◆ **WHAT YOU WILL DO**
Only the lines from the top of the data through the line with "[X] (154, 63)" should be repeated, each exactly as written.

◆ **EXTRACTED INFORMATION**
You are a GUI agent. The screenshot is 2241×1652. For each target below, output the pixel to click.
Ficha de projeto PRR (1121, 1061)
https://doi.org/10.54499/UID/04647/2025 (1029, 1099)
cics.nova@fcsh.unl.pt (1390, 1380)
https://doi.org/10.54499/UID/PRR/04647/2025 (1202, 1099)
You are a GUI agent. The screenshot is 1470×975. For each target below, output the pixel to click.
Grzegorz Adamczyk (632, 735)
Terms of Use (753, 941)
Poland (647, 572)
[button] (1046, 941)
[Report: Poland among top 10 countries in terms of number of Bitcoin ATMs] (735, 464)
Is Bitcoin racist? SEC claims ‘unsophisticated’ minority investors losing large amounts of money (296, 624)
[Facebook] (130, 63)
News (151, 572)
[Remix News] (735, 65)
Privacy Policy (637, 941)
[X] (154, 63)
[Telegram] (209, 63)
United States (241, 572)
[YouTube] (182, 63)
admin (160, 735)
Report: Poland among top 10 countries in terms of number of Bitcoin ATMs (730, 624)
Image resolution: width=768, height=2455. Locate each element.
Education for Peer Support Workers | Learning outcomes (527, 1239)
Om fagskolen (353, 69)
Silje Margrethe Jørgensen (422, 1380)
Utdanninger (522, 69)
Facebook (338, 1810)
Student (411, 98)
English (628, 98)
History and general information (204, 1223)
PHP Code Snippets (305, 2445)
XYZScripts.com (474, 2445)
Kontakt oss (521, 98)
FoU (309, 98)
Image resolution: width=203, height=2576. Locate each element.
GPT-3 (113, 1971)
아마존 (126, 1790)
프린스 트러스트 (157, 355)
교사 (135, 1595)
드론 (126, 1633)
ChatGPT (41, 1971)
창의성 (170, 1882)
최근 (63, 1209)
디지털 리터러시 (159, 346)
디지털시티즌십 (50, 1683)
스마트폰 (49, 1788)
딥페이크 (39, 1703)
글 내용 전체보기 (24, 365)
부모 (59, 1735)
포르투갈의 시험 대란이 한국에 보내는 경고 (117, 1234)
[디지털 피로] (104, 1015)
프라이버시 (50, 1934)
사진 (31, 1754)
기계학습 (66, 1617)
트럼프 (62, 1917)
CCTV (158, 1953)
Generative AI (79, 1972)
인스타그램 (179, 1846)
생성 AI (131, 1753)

◆ **SOLUTION TO THE EXERCISE**
You are a GUI agent. The screenshot is 2241×1652. For each target below, output the pixel to click.
Ficha de projeto PRR (1121, 1061)
https://doi.org/10.54499/UID/04647/2025 (1029, 1099)
cics.nova@fcsh.unl.pt (1390, 1380)
https://doi.org/10.54499/UID/PRR/04647/2025 (1202, 1099)
You are a GUI agent. The screenshot is 1470×975. For each target below, output the pixel to click.
Grzegorz Adamczyk (632, 735)
Terms of Use (753, 941)
Poland (647, 572)
[button] (1046, 941)
[Report: Poland among top 10 countries in terms of number of Bitcoin ATMs] (735, 464)
Is Bitcoin racist? SEC claims ‘unsophisticated’ minority investors losing large amounts of money (296, 624)
[Facebook] (130, 63)
News (151, 572)
[Remix News] (735, 65)
Privacy Policy (637, 941)
[X] (154, 63)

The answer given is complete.